Sister just diagnosed with TNBC

Good morning, everyone,

My sister was just diagnosed with TNBC, in fact she hasn't been staged yet but the Onc feels she's probably at IIIB given the size and at least one Node involvement. She will be getting her scans this coming week then starting Chemo. She lives in Georgia and I'm in PA so I can be at her dr appts to ask questions but my nephew is taking notes and sharing. The Dr. wants to us the Keynote 522, and has provided paperwork for Carboplatin, Doxorubicin, Pembrolizmab, Cyclophosphamide and Paclitaxol. I'm not really sure I'm hoping to hear from anyone who has been thru this particular regiment or is currently going thru. What the side effects are, what you've done, used to help counteract any side effects. Any advice would be very appreciated. I'm getting a package together for her and want to make sure I'm covering as much as I can. Pepto for Diarrhea, Ginger for nausea, silk pillowcases (my head was so sore when I was losing my hair), etc.

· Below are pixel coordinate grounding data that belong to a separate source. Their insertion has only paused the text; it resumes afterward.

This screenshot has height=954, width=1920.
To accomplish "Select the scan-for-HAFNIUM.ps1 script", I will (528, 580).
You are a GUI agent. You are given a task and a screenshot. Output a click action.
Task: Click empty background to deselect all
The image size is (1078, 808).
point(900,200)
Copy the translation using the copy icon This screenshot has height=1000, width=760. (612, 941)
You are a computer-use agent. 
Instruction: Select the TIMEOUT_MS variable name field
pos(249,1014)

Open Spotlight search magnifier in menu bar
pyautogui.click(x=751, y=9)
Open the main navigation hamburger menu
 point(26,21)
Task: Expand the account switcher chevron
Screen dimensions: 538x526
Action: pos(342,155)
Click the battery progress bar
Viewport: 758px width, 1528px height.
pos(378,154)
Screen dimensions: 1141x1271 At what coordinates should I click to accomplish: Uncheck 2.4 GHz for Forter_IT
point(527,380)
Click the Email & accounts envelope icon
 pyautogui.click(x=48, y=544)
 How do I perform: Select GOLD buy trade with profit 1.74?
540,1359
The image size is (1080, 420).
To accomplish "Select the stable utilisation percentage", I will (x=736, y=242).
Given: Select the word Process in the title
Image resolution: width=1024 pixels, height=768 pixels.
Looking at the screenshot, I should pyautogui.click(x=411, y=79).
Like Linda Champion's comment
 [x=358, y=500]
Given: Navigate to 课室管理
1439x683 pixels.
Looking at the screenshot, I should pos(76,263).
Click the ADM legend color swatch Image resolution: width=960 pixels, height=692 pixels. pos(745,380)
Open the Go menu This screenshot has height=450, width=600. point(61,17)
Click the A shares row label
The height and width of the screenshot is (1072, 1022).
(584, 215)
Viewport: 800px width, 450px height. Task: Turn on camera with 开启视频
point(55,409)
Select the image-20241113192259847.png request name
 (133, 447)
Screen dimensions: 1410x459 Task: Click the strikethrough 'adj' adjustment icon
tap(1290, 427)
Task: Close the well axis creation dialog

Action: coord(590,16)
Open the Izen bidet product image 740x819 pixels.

Just as a bit of History, I was diagonosed in 2011 with stage IIA TNBC, at that time I had a Lumpectomy, 6 rounds of TAC, then radiation. Honestly can't believe it's been 12 years. And I'd love to hear more about the new protocals. I had posted and got a lot of information from this site at the time however, I no longer have my login credentials so I had to create a new account.

Thank you,

Heather

Comments

  • Keynote 522 is the standard of care for Tnbc right now. As for side effects they vary with each person. The doctors and nurses will offer which meds they recommend for side effects so I would wait on purchasing items. You can read all about Keynote 522 online both medical journals and studies. I wish your sister all the best.

  • cookie54
    cookie54 Member Posts: 847

    @mccrimmon0122 Many of us TNBC's have been treated according to the Keynote 522 including me. Agree with hopeandhealth side effects vary and your sister will receive lots of guidance and info from MO office. I think if you include the basics for nausea ,constipation, even things like fuzzy socks , entertainment for chemo, snacks,books, blanket,hats or scarves etc . She will be able to put together her chemo bag with some of your gifts.

    Glad to hear you have been doing so well and I wish the best for your sister also. It's great that she will have you to talk to about the cancer feelings other don't understand. Sending positive vibes your way.

  • moderators
    moderators Posts: 8,633

    @mccrimmon0122, we're sorry to have you here again, this time for your sister's diagnosis, but glad you decided to come back for support from our members.

    If it helps, we have a wonderful thread with a list of things to do and items to consider when going through chemo: More Tips (and a Shopping List) for Getting Through Chemo

    You might also find this discussion useful: Important Links for Newbies About Chemotherapy

    Wishing you and your sister the best. We're looking forward to hearing more from both of you soon.

    The Mods

  • AmyBrynn
    AmyBrynn Member Posts: 2

    I just went through this protocol at MSK over this past year. I was diagnosed in Oct of 22 and just finished my last Keytruda/Pembro treatment November 22,2023. I had a complete pathological response, which was confirmed at the time of my lumpectomy in April. Those people in the Keytruda study, who had no cancer in them anymore at time of surgery were still cancer free five years out. I am in that camp, thank God. The study is ongoing as far as I understand, so nobody knows after 5 years what will happen.

    My sister was also diagnosed, one month before me, with Estrogen+ cancer and she had a double mastectomy, no treatments.

    This was a grueling year- with chemo treatments every week for 3 months, then every 2 weeks for 2.5 months. I wish your sister the best! She has you for support, which is everything!